Given instruction: Rewrite the items from the line containing "Click the green timeline range slider bar" through the end, replacing "screenshot" with "capture" and changing nothing else. Omit the pictures from your answer.

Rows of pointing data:
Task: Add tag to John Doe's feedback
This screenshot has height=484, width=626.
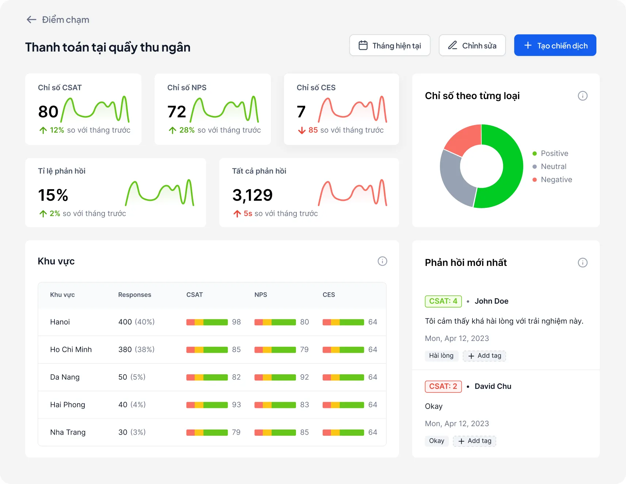Action: (x=484, y=356)
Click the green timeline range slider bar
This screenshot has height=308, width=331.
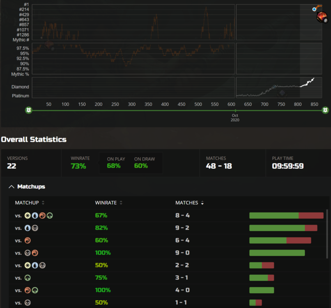tap(131, 110)
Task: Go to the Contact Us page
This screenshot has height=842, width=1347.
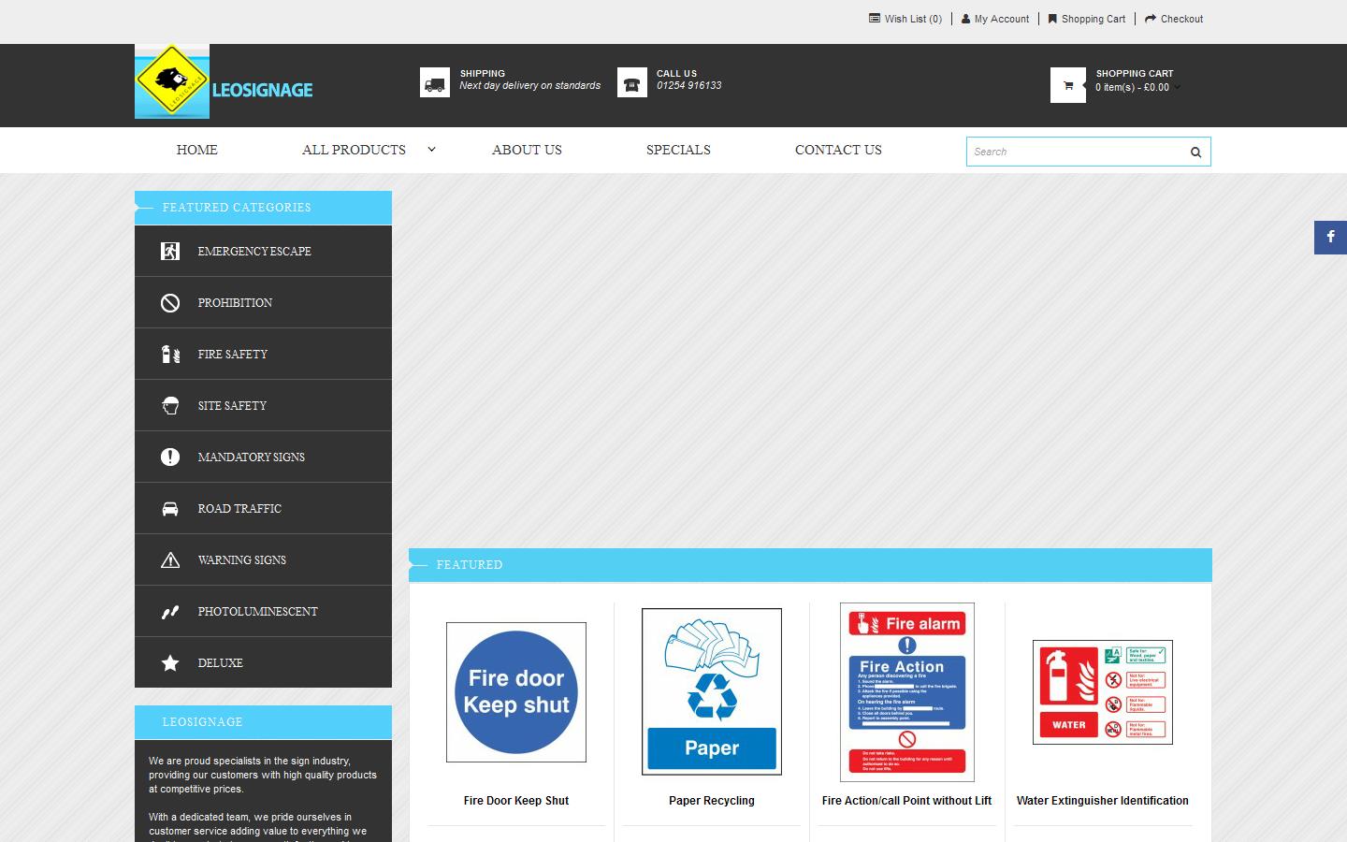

Finished task:
Click the green timeline range slider bar
This capture has height=308, width=331.
tap(131, 110)
Task: Go to the Contact Us page
This capture has height=842, width=1347.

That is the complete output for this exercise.